» **What the task asks**: With every mark kept, transcribe all of the records.

» **Records to process**:

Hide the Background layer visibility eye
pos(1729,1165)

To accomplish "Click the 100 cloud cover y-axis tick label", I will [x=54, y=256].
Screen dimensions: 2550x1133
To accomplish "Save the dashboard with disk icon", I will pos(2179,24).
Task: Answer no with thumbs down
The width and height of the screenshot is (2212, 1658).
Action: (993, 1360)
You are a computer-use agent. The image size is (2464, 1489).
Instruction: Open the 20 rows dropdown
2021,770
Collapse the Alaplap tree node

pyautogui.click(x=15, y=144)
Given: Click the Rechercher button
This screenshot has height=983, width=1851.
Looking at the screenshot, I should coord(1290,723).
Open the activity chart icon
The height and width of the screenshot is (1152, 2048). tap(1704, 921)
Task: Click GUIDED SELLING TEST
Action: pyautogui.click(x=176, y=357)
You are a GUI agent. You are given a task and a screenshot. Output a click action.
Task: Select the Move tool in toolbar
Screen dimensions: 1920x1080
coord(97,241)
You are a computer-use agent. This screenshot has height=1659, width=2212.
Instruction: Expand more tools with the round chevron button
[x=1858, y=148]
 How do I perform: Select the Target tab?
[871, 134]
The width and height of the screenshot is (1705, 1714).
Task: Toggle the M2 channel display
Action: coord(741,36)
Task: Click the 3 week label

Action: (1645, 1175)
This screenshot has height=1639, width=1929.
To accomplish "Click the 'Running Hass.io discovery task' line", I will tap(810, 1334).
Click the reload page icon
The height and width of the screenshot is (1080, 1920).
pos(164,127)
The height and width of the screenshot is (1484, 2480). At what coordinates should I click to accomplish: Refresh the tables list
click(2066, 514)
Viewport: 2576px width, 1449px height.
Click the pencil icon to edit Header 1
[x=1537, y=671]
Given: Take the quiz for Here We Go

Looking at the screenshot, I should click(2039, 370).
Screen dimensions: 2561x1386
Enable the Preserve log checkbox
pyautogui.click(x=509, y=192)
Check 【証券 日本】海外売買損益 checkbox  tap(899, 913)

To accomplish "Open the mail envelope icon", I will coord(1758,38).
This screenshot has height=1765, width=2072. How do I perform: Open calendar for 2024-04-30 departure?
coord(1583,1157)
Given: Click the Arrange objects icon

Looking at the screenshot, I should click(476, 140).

» **Reply**:
Hide the Background layer visibility eye
pos(1729,1165)

To accomplish "Click the 100 cloud cover y-axis tick label", I will [x=54, y=256].
Screen dimensions: 2550x1133
To accomplish "Save the dashboard with disk icon", I will pos(2179,24).
Task: Answer no with thumbs down
The width and height of the screenshot is (2212, 1658).
Action: (993, 1360)
You are a computer-use agent. The image size is (2464, 1489).
Instruction: Open the 20 rows dropdown
2021,770
Collapse the Alaplap tree node

pyautogui.click(x=15, y=144)
Given: Click the Rechercher button
This screenshot has height=983, width=1851.
Looking at the screenshot, I should coord(1290,723).
Open the activity chart icon
The height and width of the screenshot is (1152, 2048). tap(1704, 921)
Task: Click GUIDED SELLING TEST
Action: pyautogui.click(x=176, y=357)
You are a GUI agent. You are given a task and a screenshot. Output a click action.
Task: Select the Move tool in toolbar
Screen dimensions: 1920x1080
coord(97,241)
You are a computer-use agent. This screenshot has height=1659, width=2212.
Instruction: Expand more tools with the round chevron button
[x=1858, y=148]
 How do I perform: Select the Target tab?
[871, 134]
The width and height of the screenshot is (1705, 1714).
Task: Toggle the M2 channel display
Action: coord(741,36)
Task: Click the 3 week label

Action: (1645, 1175)
This screenshot has height=1639, width=1929.
To accomplish "Click the 'Running Hass.io discovery task' line", I will tap(810, 1334).
Click the reload page icon
The height and width of the screenshot is (1080, 1920).
pos(164,127)
The height and width of the screenshot is (1484, 2480). At what coordinates should I click to accomplish: Refresh the tables list
click(2066, 514)
Viewport: 2576px width, 1449px height.
Click the pencil icon to edit Header 1
[x=1537, y=671]
Given: Take the quiz for Here We Go

Looking at the screenshot, I should click(2039, 370).
Screen dimensions: 2561x1386
Enable the Preserve log checkbox
pyautogui.click(x=509, y=192)
Check 【証券 日本】海外売買損益 checkbox  tap(899, 913)

To accomplish "Open the mail envelope icon", I will coord(1758,38).
This screenshot has height=1765, width=2072. How do I perform: Open calendar for 2024-04-30 departure?
coord(1583,1157)
Given: Click the Arrange objects icon

Looking at the screenshot, I should click(476, 140).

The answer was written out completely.